Some Thoughts on Community Organizing

There’s the conservative way, and there’s the Progressive way.  Below are examples of each, beginning with the conservative version.

One Saturday, Grant Bennett got up on a ladder outside his two-story [house] intent on dislodging a hornets’ nest, which had formed between an air-conditioning unit and a second floor window….  The hornets went right at him, and he fell off the ladder, breaking his foot….  Romney learned what had happened and went over that afternoon to see if there was anything he could do….

About nine thirty that Sunday night, Romney reappeared…carrying a bucket, a piece of hose, and a couple of screwdrivers.  “He said, ‘I noticed you hadn’t gotten rid of the hornets,'” Bennett recalled.  “I said, ‘Mitt you don’t need to do that.’  He said, I’m here, and I’m going to do it….  You demonstrated that doing it on a ladder is not a good idea.'”  Romney went at it from inside the house, opening a window enough to dislodge it.  Soon the hornets were gone.

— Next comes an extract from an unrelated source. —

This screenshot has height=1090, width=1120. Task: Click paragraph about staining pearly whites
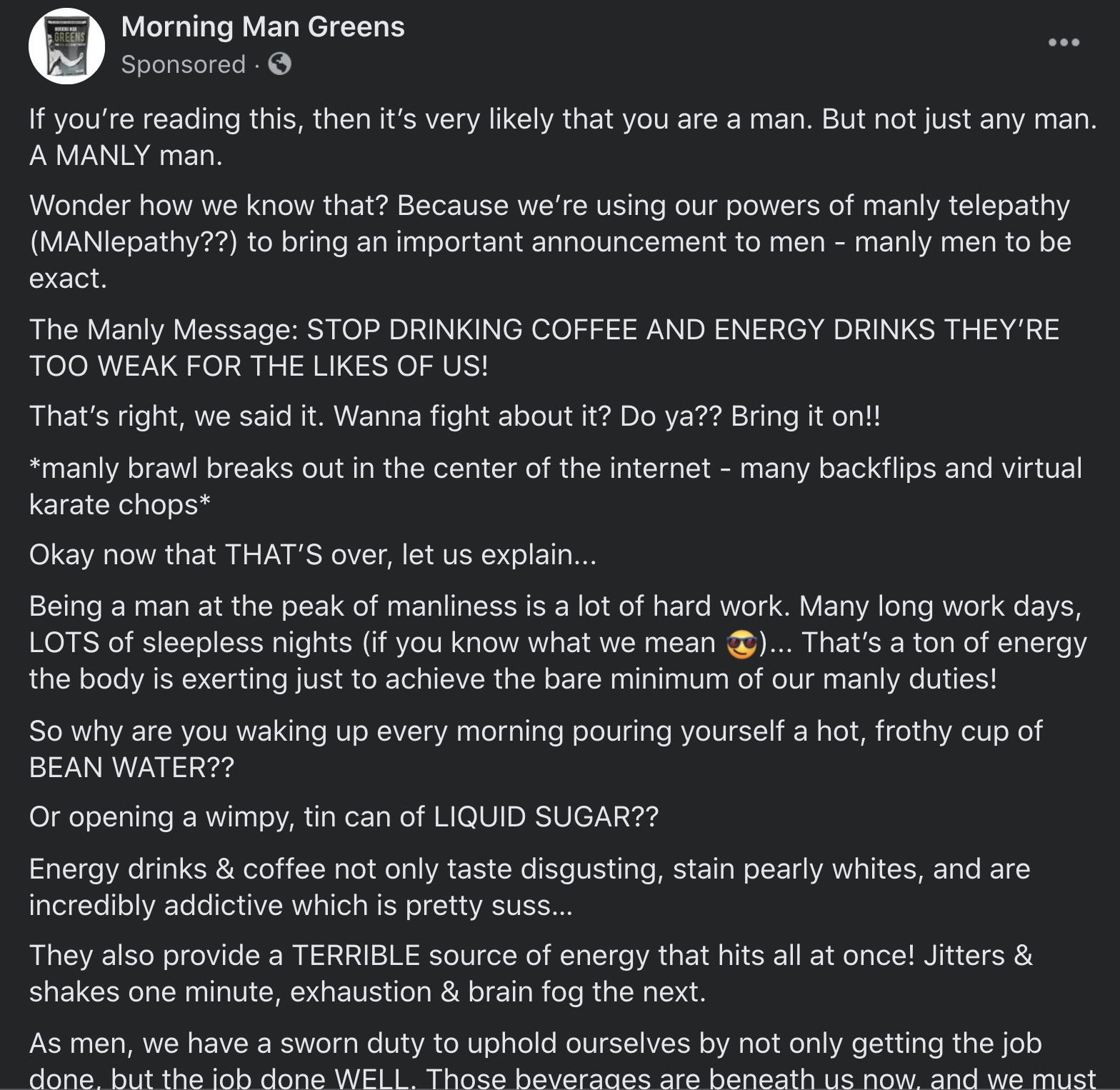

Hmm….  Problem solving on the fly, too.

Romney’s acts of charity extended beyond just the church community.  After his friend and neighbor Joseph O’Donnell lost a son, Joey, to cystic fibrosis…Romney helped lead a community effort to build Joey’s park, a playground…in Belmont.  “There he was with a hammer in his belt, the Mitt nobody sees,” O’Donnell said.

Romney didn’t stop there.  About a year later, it became apparent that the park would need regular maintenance and repairs.  “The next thing I know, my wife calls me up and says, ‘You’re not going to believe this, but Mitt Romney is down with a bunch of Boy Scouts and kids and they’re working on the park,'” said O’Donnell….

Hmm….  Staying in it for the long term.  And the kicker:

[Romney] did it for like the next five years, without ever calling to say, “We’re doing this,” without a reporter in tow, not looking for any credit.

On the other hand, Saul Alinsky pointed out the essential ego involved in Progressive community organizing:

The organizer’s job is to inseminate an invitation for himself, to agitate, introduce ideas, get people pregnant with hope and a desire for change and to identify you as the person most qualified for this purpose.

Layered on top of this, his community organizer operated from a fundamental mindset of manufactured conflict:

Here our concern is with that tactic of taking; how the Have-Nots can take power away from the Haves.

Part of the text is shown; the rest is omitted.